Series are being killed and showrunners canned with fall premieres just weeks away

With the fall TV season about to start, broadcast networks are getting their houses in order — and taking out the trash.

NBC dropped plans Monday for a revival of the ’90s comedy “Coach” slated for midseason. Cutting “Coach” was the latest move by a broadcaster to fix or get rid of a show that wasn’t working as expected.

August saw the exit of showrunners from four upcoming broadcast series: Greg Malins from Fox’s “The Grinder,” Andrew Dettman from NBC’s “Chicago Med,” Jennifer Schuur and Josh Reims from ABC’s “The Catch,” and Cynthia Cidre from ABC’s “Blood & Oil.”

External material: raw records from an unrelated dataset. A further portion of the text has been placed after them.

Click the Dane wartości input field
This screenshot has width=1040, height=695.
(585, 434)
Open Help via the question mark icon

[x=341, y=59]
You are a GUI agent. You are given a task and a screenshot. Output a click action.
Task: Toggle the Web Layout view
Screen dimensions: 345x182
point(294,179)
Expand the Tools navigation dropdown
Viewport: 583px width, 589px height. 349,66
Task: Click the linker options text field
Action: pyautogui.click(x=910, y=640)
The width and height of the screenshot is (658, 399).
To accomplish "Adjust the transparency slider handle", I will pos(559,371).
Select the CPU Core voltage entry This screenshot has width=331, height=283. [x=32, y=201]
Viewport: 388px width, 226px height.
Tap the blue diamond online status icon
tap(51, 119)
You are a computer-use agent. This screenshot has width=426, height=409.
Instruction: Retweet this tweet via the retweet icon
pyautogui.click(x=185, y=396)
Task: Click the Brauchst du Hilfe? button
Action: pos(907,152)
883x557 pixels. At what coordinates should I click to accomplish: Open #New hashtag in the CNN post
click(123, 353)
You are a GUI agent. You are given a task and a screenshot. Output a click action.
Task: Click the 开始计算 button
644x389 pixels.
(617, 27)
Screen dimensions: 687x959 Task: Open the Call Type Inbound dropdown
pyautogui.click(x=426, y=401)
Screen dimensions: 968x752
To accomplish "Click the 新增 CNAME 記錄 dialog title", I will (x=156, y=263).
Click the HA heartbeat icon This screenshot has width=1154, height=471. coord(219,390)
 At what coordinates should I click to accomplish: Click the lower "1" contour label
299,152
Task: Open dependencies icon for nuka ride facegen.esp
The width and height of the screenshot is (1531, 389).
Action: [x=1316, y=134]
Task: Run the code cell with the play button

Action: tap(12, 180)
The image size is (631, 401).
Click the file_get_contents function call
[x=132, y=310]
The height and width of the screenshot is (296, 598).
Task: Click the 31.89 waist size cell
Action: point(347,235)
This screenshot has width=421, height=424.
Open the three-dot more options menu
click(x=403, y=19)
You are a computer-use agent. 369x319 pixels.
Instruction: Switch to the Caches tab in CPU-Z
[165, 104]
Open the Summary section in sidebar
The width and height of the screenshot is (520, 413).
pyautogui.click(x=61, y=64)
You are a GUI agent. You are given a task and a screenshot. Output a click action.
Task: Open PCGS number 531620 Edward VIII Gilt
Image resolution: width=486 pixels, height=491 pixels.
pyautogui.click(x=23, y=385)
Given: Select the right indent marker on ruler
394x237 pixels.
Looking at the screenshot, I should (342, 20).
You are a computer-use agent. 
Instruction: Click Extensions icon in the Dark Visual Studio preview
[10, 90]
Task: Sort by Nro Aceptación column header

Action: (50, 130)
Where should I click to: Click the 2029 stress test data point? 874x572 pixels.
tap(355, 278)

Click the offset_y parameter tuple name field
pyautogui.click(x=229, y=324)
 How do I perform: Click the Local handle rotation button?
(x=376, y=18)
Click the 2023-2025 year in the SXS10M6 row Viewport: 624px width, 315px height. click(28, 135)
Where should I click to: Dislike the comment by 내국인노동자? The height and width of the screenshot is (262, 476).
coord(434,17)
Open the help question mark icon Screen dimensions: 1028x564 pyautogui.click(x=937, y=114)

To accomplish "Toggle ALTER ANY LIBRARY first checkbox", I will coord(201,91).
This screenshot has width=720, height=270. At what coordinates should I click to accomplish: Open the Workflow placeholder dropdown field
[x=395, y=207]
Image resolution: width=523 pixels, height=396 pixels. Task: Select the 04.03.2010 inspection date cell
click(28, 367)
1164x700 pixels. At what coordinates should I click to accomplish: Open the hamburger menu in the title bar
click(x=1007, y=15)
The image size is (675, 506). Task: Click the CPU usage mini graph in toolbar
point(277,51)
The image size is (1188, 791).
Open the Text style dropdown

The changes demonstrate just how much pressure networks are under to get shows right from the get-go in a crowded marketplace, and how narrow their windows are in which to make big decisions.

Such moves can be blips on the road to renewal. More often, they’re harbingers of dark times ahead: NBC replaced Ed Bernero with Dario Scardapane as head of the Katherine Heigl drama “State of Affairs” last August — but the show still failed to connect with audiences.

Either way, four in a three-week period is a high concentration of fail — and it comes at a time when the industry is testing the limits of its creative capacity.

At the Television Critics Association press tour last month, FX CEO John Landgraf predicted that cable, broadcast and streaming services will air more than 400 original series this year — nearly double their output from 2010.

That rapid increase has taxed the industry’s already exhausted creative infrastructure. Former Fox chief Kevin Reilly used to rail against the excesses and illogic of pilot season, which crams all hiring on prospective new shows into a short period. Dana Walden, who with fellow Fox studio boss Gary Newman took over the broadcast network following Reilly’s ouster last year, beat the anti-pilot season drum herself at TCA.

“There’s a complete necessity to break out of that pilot cycle where we all cast and search for directors during the same six weeks of the year,” Walden said, adding that she and Newman believe in “year-round development.”

Breaking up pilot season is a nice idea. The process forces studios to compete feverishly to lock up not just actors, but also showrunners, directors of photography, line producers, studio space and everything else that goes into making a show.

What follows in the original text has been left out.